New, non-trivial files need a copyright header.

> @@ -0,0 +1,18 @@
> +
> +#ifndef ROS_KERN_INC_PROFILER_H
> +#define ROS_KERN_INC_PROFILER_H

Can also do the pragma once now.

> diff --git a/kern/src/profiler.c b/kern/src/profiler.c
> new file mode 100644
> index 000000000000..ca7197bbc20b
> --- /dev/null
> +++ b/kern/src/profiler.c

Needs a copyright.  It looks like this might be new code, but if there's
old stuff from oprofile in it, we need to put that.  I see there are a
couple things like "op_entry" still around.

> +static inline int profiler_add_sample(struct profiler_cpu_context *cpu_buf,
> +                                                                       
> uintptr_t pc, unsigned long event)

Do you want this to return a bool (TRUE for success) or an int (0 for
success)?   See below:

> +{
> +     ERRSTACK(1);
> +     struct op_entry entry;
> +     struct block *b;
> +
> +     if (waserror()) {
> +             poperror();
> +             printk("%s: failed\n", __func__);
> +             return 1;

error, value == 1

> +     }
> +
> +     b = profiler_cpu_buffer_write_reserve(cpu_buf, &entry, 0);
> +     if (likely(b)) {
> +             entry.sample->hdr = profiler_create_header(core_id(), 1);
> +             entry.sample->event = (uint64_t) event;
> +             profiler_cpu_buffer_add_data(&entry, &pc, 1);
> +     }
> +     poperror();
> +
> +     return b == NULL;

success, value == 1.

> From 0a919619324782e873ddf5bbf9bd19e989f25162 Mon Sep 17 00:00:00 2001
> From: Davide Libenzi <[email protected]>
> Date: Tue, 20 Oct 2015 16:34:26 -0700
> Subject: Do not race when multiple init happen at the same time

> @@ -65,53 +64,63 @@ static inline size_t profiler_cpu_buffer_add_data(struct 
> op_entry *entry,
>  static void free_cpu_buffers(void)
>  {
>       kfree(profiler_percpu_ctx);
> +     profiler_percpu_ctx = NULL;
> +
> +     qclose(profiler_queue);
> +     profiler_queue = NULL;
>  }

Isn't this stuff possibly used from IRQ context?  What's the plan for
cleaning up such that we are sure that there are no interrupts going off
while you are freeing things?

In:
>  static int alloc_cpu_buffers(void)
>  {
> -     if (!profiler_queue) {
> -             profiler_queue = qopen(profiler_queue_limit, 0, NULL, NULL);
> -             if (!profiler_queue)
> -                     goto fail;
> -     }
> +     int i;
> +
> +     profiler_queue = qopen(profiler_queue_limit, 0, NULL, NULL);
> +     if (!profiler_queue)
> +             return -ENOMEM;
>  
> -     /* we *really* don't want to block.
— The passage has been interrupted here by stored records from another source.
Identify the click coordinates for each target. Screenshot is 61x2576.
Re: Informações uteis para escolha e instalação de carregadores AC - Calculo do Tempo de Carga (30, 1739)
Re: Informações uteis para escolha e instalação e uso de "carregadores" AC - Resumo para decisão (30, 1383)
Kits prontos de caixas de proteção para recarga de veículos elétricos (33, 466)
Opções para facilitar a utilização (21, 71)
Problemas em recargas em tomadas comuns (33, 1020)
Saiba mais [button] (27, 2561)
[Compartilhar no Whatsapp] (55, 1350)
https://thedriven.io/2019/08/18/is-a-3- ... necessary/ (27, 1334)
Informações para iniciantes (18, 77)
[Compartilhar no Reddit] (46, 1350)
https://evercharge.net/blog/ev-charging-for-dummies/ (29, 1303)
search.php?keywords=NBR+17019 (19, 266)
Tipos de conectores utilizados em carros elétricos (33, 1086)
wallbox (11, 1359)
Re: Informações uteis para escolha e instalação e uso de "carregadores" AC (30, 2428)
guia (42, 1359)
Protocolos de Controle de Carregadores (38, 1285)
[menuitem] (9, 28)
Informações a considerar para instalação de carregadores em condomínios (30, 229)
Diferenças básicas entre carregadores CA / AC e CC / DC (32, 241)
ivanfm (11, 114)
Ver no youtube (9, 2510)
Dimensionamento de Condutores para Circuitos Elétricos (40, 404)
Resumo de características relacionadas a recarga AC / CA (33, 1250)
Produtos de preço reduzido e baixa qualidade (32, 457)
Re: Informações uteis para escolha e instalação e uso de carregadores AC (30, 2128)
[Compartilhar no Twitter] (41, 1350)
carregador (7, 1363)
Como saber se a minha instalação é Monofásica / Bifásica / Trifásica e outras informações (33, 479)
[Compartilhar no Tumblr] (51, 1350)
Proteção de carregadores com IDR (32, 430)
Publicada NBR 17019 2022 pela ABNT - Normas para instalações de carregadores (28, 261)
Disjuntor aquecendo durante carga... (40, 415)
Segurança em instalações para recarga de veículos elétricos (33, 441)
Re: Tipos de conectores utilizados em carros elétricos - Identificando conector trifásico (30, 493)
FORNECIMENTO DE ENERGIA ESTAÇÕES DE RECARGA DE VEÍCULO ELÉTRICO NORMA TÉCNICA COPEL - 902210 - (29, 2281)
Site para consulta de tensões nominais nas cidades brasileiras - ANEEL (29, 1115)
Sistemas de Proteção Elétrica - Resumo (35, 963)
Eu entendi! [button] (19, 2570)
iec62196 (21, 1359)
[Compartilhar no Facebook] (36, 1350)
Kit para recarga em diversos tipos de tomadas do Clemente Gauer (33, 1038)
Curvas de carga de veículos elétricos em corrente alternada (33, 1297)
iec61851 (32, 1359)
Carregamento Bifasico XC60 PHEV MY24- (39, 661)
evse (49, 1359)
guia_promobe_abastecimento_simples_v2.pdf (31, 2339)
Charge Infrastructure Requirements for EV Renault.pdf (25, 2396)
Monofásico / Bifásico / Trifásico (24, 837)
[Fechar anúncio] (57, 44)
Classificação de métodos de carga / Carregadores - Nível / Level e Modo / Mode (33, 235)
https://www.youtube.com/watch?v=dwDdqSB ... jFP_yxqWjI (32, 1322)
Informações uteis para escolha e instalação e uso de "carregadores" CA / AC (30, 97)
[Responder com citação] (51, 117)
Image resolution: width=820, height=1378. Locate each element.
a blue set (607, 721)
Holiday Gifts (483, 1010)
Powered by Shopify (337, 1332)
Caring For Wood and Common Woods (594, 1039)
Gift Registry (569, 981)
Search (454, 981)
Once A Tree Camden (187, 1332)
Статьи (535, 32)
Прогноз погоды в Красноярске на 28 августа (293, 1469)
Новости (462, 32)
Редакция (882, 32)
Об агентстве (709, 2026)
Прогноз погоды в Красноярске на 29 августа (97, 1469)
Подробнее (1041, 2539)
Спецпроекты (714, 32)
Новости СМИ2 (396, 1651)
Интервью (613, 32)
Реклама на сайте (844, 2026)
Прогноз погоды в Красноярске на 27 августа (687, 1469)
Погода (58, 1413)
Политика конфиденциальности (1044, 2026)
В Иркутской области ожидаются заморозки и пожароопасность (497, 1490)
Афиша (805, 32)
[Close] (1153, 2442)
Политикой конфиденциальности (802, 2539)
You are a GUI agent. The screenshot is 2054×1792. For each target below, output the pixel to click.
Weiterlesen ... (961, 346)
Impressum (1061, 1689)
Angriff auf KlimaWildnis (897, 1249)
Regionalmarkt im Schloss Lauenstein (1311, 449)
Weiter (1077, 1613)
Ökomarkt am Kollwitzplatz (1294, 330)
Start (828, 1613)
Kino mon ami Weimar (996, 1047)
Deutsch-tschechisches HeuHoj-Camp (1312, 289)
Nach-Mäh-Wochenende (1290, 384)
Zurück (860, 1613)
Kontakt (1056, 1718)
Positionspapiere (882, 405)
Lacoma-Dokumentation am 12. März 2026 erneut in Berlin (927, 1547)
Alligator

Losing data is better. */
>       qdropoverflow(profiler_queue, 1);

Then later:

> +     qnonblock(profiler_queue, 1);

This is fragile.  qnonblock means "error with EAGAIN if we're full".
Right now, you'll get by, since you still have qdropoverflow above.  But
this could break with an error() thrown from IRQ context somewhere down
the line.

>  void profiler_cleanup(void)
>  {
> -     free_cpu_buffers();
> +     sem_down(&mtx);
> +     profiler_users--;
> +     if (profiler_users == 0)
> +             free_cpu_buffers();
> +     sem_up(&mtx);
>  }

This might be a candidate for a kref, depending on how cleanup ends up
working.  No need to change it now though.
> From fd096815dc200a550ea5e6b6d7f133df75e29ed9 Mon Sep 17 00:00:00 2001
> From: Davide Libenzi <[email protected]>
> Date: Thu, 22 Oct 2015 14:30:26 -0700
> Subject: Added full binary path into the proc structure
> 

> @@ -791,6 +763,7 @@ static int sys_exec(struct proc *p, char *path, size_t 
> path_l,
>       t_path = copy_in_path(p, path, path_l);
>       if (!t_path)
>               return -1;
> +     proc_replace_binary_path(p, t_path);

If we error out after this point, we'll have changed the path of the binary to
the new one even though the exec failed.  I'm okay with that, just more of an
FYI.

> From 47bf34b1bc96b78a8091726cb3016b1f0d964847 Mon Sep 17 00:00:00 2001
> From: Davide Libenzi <[email protected]>
> Date: Thu, 22 Oct 2015 10:56:37 -0700
> Subject: Added APIs to access process startup information
> 
> +char *get_startup_argv(struct proc *p, size_t idx, char *argp,
> +                                        size_t max_size)
> +{
> +     size_t stack_space = (const char *) USTACKTOP - (const char *) 
> p->args_base;
> +     const char *sptr = (const char *) p->args_base + sizeof(size_t) +
> +             idx * sizeof(char *);
> +     const char *argv = NULL;
> +
> +     /* TODO,DL: Use copy_from_user() when available.
> +      */

You've got these now, though memcpy_from_user will do it. (or will soon).
Either way, you don't need the TODO.

> +     if (memcpy_from_user(p, &argv, sptr, sizeof(char *)))
> +             return NULL;
> +
> +     /* TODO,DL: Use strncpy_from_user() when available.
> +      */
> +     max_size = MIN(max_size, stack_space);
> +     if (memcpy_from_user(p, argp, argv, max_size))
> +             return NULL;
> +     argp[max_size - 1] = 0;
> +
> +     return argp;
> +}

How important is it that the command line data hasn't changed?  We're trusting
the user to not have changed it since they were invoked.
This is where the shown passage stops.